In a similar dynamic, my husband had been taught by his mother (and father) to prioritise her feelings above anything else - he transferred this to me at the start of our relationship, and despite me not wanting this kind of control over another, it has been hard work for both of us to break this cycle.

It's also possible that the DIL in this instance is does not want this either.

Bananas85 · 13/06/2025 06:36

With all due respect I'm sure you have / are a wonderful mum but priorities change as people get older and life happens meaning people have less time.
How often do you call him? I love my mum to pieces but I dont speak to her on the phone very often - maybe every couple of weeks or if I need something (or vice versa).
Im also a DIL and I wouldn't think twice about answering my DH phone if I saw it was his mum as she's my family too and I feel maybe you dont see it that way. I'd also say that I dont think my MIL has ever bought my DH a gift and not me - in fact it's probably the other way round as she finds me easier to buy for.

IHadaMarvelousTimeRuiningEverything · 13/06/2025 06:37

MyCyanShaker · 13/06/2025 06:18

I have done this and my son complained about it saying it hurts his wife’s feelings and his as well that I disregarded her and didn’t treat them like a unit he said if I buy for him I should be including his wife as it’s rude to buy for one and not the other but I’m his mum don’t I have the right to buy him something individually

You do have the right to buy for him individually but it will go down like a lead balloon when you do. My MIL does this, never buys me birthday presents but will spend lavishly on my husband. My mum on the other hand spends equally (down to the pound) for both me and my husband. I'm not saying either one is right, it's just different family cultures. But I know which ones makes someone feel more welcomed and included within the family.
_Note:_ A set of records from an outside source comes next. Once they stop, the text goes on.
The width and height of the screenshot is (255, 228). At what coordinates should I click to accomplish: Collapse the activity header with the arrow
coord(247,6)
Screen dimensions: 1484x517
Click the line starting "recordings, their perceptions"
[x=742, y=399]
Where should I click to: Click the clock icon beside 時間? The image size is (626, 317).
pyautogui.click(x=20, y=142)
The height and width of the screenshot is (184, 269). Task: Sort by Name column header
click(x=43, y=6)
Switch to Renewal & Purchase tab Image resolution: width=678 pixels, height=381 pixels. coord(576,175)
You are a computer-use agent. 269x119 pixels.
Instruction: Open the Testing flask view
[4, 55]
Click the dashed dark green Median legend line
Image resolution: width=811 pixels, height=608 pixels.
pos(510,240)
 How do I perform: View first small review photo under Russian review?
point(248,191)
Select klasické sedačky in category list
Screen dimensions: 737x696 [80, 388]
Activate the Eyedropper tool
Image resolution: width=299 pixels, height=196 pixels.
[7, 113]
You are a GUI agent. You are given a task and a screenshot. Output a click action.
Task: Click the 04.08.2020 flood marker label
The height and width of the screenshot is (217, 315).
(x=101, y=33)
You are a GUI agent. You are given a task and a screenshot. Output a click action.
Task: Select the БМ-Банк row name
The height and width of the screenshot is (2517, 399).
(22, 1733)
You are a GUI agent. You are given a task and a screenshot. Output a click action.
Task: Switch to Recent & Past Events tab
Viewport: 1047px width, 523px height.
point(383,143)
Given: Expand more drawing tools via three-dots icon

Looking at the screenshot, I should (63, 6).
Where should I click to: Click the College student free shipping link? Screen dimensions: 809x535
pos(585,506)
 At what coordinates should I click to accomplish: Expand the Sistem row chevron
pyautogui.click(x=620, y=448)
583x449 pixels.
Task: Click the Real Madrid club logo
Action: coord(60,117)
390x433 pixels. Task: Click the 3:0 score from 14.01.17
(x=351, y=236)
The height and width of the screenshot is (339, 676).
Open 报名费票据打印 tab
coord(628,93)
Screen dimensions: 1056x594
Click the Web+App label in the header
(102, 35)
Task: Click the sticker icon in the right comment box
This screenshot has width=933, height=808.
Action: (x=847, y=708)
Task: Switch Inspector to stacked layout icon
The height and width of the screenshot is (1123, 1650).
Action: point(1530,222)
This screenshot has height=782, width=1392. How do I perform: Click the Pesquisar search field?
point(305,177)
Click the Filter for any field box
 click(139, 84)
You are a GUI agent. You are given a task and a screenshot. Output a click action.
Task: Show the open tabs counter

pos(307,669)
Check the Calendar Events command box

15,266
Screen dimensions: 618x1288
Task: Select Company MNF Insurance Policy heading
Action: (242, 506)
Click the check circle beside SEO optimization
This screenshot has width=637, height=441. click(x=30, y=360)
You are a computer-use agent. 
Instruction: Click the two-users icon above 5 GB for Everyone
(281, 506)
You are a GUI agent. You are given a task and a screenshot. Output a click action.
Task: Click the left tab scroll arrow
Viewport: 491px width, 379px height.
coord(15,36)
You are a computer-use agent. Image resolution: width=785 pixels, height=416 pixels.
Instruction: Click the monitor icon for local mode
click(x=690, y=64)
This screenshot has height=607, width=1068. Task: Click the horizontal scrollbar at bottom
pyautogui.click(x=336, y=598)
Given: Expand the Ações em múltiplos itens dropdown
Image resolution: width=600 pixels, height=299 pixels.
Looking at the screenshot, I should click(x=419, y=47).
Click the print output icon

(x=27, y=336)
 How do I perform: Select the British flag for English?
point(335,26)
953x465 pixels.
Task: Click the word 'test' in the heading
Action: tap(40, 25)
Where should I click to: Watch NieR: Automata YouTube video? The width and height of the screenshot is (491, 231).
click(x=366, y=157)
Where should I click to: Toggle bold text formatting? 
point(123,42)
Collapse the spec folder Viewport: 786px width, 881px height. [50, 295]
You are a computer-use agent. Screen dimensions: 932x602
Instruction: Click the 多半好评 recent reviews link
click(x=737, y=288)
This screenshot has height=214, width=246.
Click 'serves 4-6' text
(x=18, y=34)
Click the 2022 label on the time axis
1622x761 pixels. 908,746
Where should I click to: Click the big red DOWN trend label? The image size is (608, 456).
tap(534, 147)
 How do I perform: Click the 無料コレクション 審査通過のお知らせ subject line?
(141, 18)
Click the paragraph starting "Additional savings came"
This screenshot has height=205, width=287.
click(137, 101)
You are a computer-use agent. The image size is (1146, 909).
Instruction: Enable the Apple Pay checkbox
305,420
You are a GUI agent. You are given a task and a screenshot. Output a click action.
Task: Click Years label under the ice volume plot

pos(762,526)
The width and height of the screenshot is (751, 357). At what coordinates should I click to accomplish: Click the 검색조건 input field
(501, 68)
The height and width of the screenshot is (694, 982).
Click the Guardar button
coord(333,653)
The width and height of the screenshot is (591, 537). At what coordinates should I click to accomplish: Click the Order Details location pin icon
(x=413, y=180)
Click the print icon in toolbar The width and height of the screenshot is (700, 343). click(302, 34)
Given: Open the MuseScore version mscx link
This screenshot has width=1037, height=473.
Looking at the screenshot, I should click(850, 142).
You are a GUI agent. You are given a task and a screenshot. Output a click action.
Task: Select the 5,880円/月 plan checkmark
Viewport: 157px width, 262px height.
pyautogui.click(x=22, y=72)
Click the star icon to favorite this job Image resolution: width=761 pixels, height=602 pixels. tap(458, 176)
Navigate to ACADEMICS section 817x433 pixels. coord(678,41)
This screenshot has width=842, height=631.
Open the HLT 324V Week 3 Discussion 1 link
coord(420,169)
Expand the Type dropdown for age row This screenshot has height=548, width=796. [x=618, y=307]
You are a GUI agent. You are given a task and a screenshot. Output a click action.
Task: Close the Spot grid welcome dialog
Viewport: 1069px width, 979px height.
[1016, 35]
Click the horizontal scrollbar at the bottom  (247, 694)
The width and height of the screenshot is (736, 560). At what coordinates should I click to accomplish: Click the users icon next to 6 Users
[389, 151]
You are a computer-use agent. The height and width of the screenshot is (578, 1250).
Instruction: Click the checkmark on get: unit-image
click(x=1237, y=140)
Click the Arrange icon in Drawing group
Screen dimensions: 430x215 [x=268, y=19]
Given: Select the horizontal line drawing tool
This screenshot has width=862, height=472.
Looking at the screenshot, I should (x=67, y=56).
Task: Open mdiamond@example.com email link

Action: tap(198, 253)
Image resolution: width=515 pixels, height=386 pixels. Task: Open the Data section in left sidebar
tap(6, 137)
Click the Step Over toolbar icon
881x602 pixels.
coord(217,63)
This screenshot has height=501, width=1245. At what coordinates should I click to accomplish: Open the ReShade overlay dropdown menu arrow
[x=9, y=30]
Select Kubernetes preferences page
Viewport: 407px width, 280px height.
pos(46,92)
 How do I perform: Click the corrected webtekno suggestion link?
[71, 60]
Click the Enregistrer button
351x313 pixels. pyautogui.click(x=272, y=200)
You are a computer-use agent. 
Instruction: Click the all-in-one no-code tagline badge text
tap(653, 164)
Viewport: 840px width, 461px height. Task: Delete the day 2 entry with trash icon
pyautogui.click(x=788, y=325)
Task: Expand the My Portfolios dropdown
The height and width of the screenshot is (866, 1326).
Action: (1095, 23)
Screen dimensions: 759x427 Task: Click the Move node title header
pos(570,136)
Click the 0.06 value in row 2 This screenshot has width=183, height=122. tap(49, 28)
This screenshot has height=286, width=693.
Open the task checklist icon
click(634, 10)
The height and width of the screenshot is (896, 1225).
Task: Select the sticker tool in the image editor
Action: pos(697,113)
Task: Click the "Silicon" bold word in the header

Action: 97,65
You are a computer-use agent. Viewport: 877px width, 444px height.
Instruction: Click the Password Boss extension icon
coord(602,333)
IButtleSir · 13/06/2025 06:38

Autumn38 · 13/06/2025 06:30

what is the aim of the gift giving? Is it is to make him feel happy and loved??

he is communicating really clearly that the way to make him feel happy and loved by you is to treat his wife in the same way as you treat him.

we do anything for our children, right? Including listening to what they are saying and acting on it.

he wants the two most important women in his life to love each other.

she answers his phone to you. I think that’s great actually- the number of posts where a woman won’t have anything to do with her MIL is astonishing.

I think you need to reframe this. He has clearly communicated that the way to be closer to him is to be close to his wife too and treat her equally. Do that and I think you’ll find your relationship with your son improves.

He is sensing that you are turning things into a competition with his wife (who can hold his attention the longest) and he is pulling back.

write down a list of all the amazing things about your DIL (starting with she makes your son happy) and read it every morning.

I think you need to reframe this. He has clearly communicated that the way to be closer to him is to be close to his wife too and treat her equally. Do that and I think you’ll find your relationship with your son improves.

👏

Left · 13/06/2025 06:38

It’s hard to tell from this if he is in a controlling situation, or if he just wants a low level of contact. what do his siblings think, do they share your concerns?

Hollietree · 13/06/2025 06:39

Kindly - I think you need to see a therapist.